ABOUT THIS EXERCISE
Transcribe exactly the entries from the "The width and height of the screenshot is (280, 187)." line to the end, both included, minus pictures.

RECORDS PROVIDED
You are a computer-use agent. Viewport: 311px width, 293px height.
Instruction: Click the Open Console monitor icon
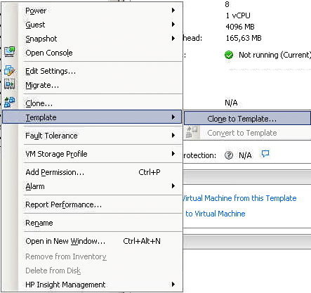[x=10, y=52]
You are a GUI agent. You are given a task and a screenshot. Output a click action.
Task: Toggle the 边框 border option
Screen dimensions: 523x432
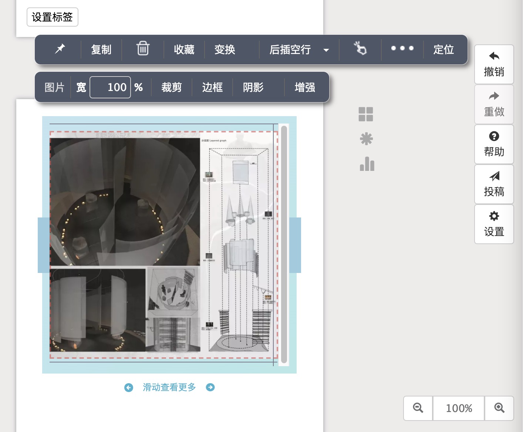[x=213, y=87]
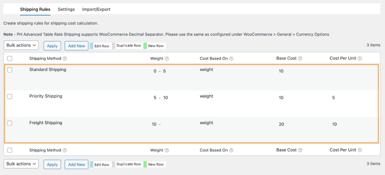Click help icon beside top Cost Per Unit header

(360, 59)
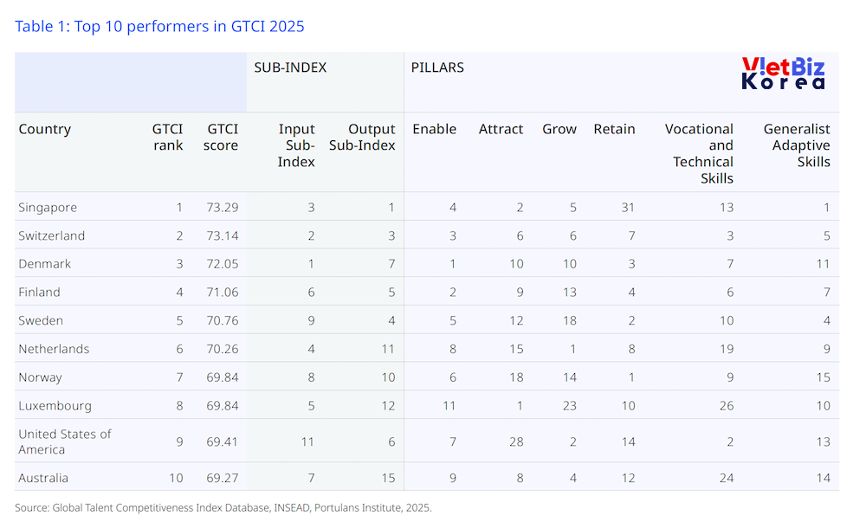The width and height of the screenshot is (866, 522).
Task: Select the Retain column header
Action: (614, 129)
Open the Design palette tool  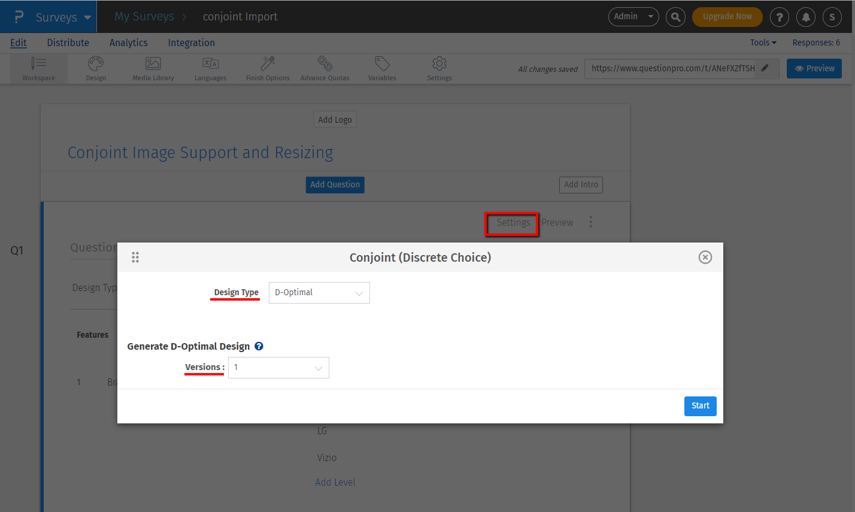click(95, 63)
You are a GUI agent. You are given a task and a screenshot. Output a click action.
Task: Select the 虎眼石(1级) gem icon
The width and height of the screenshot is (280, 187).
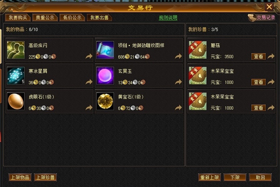16,101
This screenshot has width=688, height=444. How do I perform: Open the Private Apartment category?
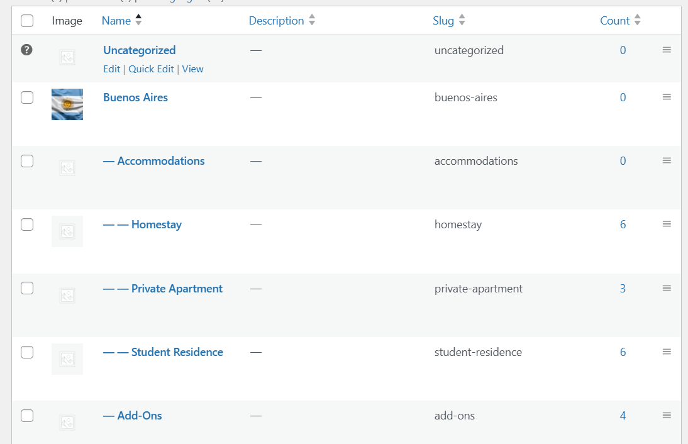point(177,289)
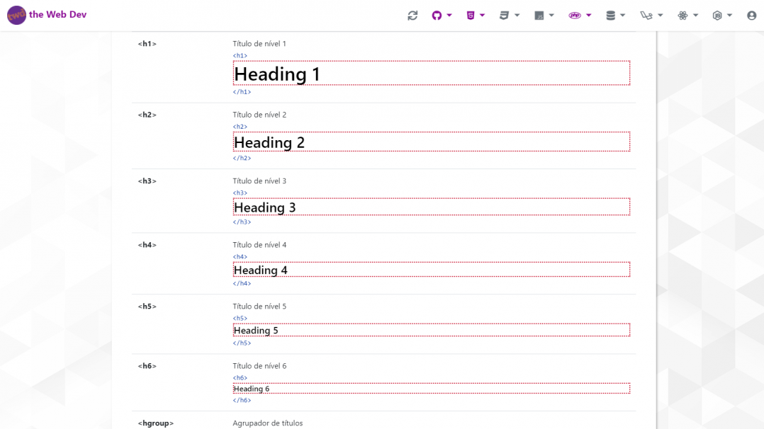This screenshot has width=764, height=429.
Task: Click the database stack icon
Action: click(611, 16)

ANSWER SECTION
The width and height of the screenshot is (280, 187).
16,101
This screenshot has width=688, height=444. How do I perform: Open the Private Apartment category?
point(177,289)
This screenshot has width=764, height=429.
Task: Click the database stack icon
Action: click(611, 16)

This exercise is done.